Toronto Wolfpack are being held back by a fear factor and rival clubs’ attempts at self-preservation, according to former director of rugby Brian Noble.

The former Great Britain coach, who stepped down from his role with the Canadian club in February after being with them from the start in 2016, has long accused the Rugby Football League of setting the Wolfpack up to fail.

And in an interview with the Forty20 magazine in which he explains the reasons for his departure, Noble says the governing body has no strategy in place to accommodate overseas teams.

“I’m happy with the decision to step down,” he said.

“It was a difficult one, but in life sometimes if you’ve got standards and morals and a perceived presence in the game, it’s important that you behave in line with your beliefs which should sit above any fears.

“I always said I’d have another look at it once they were in Super League. I did and it’s the right time to move on.

“It’s no secret that a lot of my time, especially over the last year, has been taken up dealing with red tape and that became immensely frustrating after a while.

“My big passion has always been the game and players, they’ve been my drivers and, as you get a little bit further away from that, there is less fun and more business.”

England Head Coach Unveiling – University of Bolton Stadium
RFL chief executive Ralph Rimmer (right) is criticised for not providing assistance to Toronto (PA Images/Anthony Devlin)
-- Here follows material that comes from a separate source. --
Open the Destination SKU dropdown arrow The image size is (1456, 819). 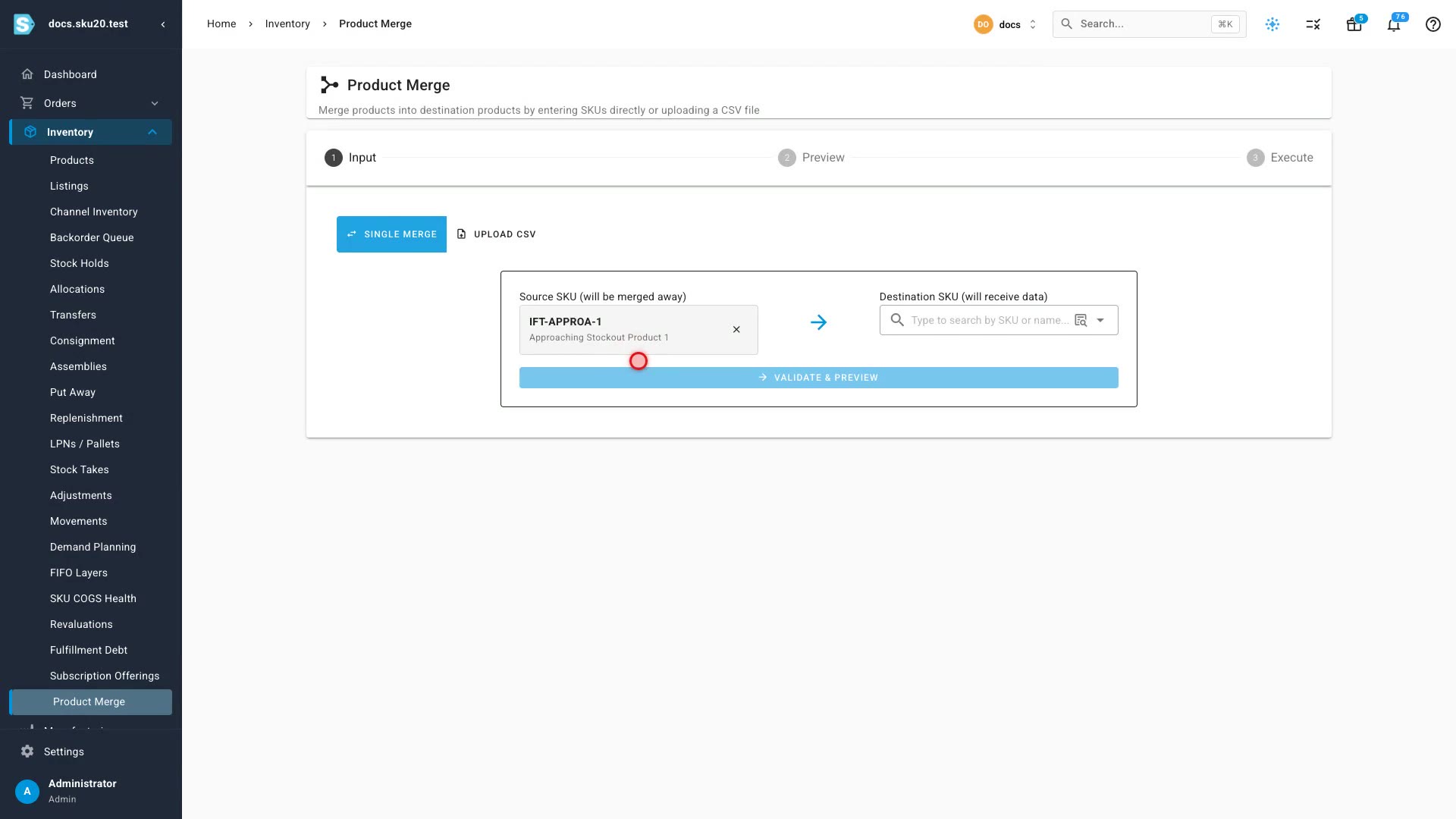1100,321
Noble says Toronto’s success in reaching their five-year goal of Super League with two years to spare was achieved in spite of the RFL.
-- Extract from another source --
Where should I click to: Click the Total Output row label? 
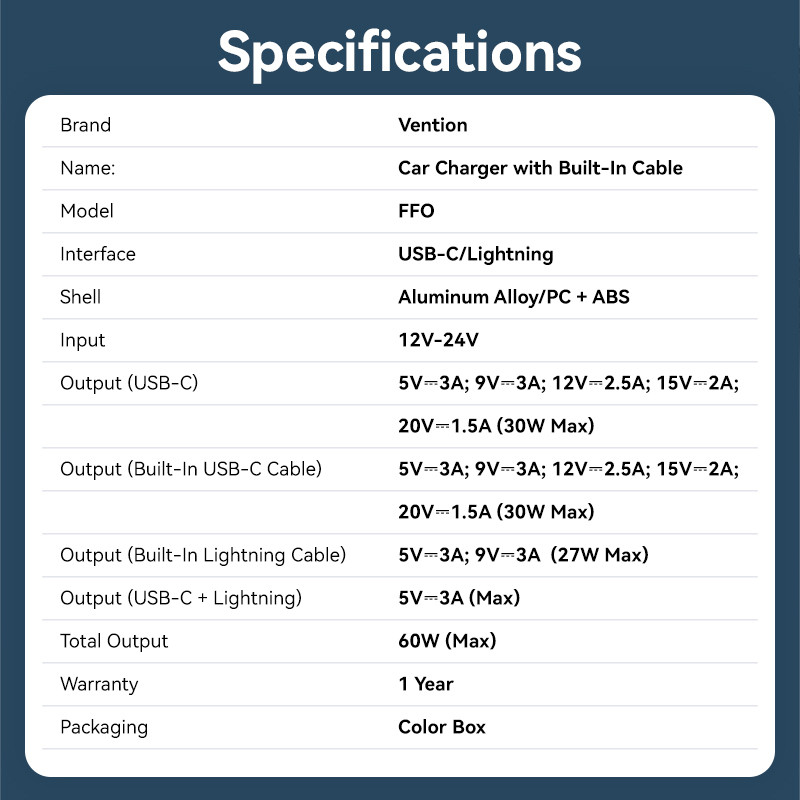click(114, 641)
“I still genuinely think that the Wolfpack was set up to fail,” he said. “Ralph Rimmer wasn’t the RFL CEO when he made the comment on our acceptance that ‘this is the harshest deal I’ve ever seen’.

“He was in a position to change it – a fact I kept reminding him – but there was no will to do something and still isn’t.  Maybe that’s because I’m as myopic as all the other clubs with the individual challenges they face.

“But I’m an expansionist too, and you have to give things help to be successful, I don’t care what anyone says.

“The club isn’t seeking favours, just not to be disadvantaged.

“The extreme of that is if it is perceived to have failed, they get relegated from Super League after one season and the ownership group pulls out, what does that say about the sport?

“Are we done with expansion? Is that it then? Is bringing in Ottawa just lip-service? Is there any policy?

“I could stomach all of it if there were different, known, criteria as you progress through each level – and not just for new teams. There isn’t any of that.

Huddersfield Giants v Toronto Wolfpack – Challenge Cup – John Smith’s Stadium
Toronto Wolfpack’s Andy Ackers is tackled during the Challenge Cup match at Huddersfield. (PA Images/Richard Sellers)

“All the clubs in each division have a say and, if you become a threat, there’s a fear factor in what you’re potentially achieving and you hit a lot of brick walls.

“I just hope that if the Wolfpack was to fail, it wasn’t as a result of restrictions placed on the club that no-one else has had to deal with.

“There are no more difficulties than at any club I’ve been part of, just twice the logistics with two bases and one massive difference – they’ve not taken one penny of central distribution to help out with all that.

“It’s wrong, anti-competitive and discriminatory.”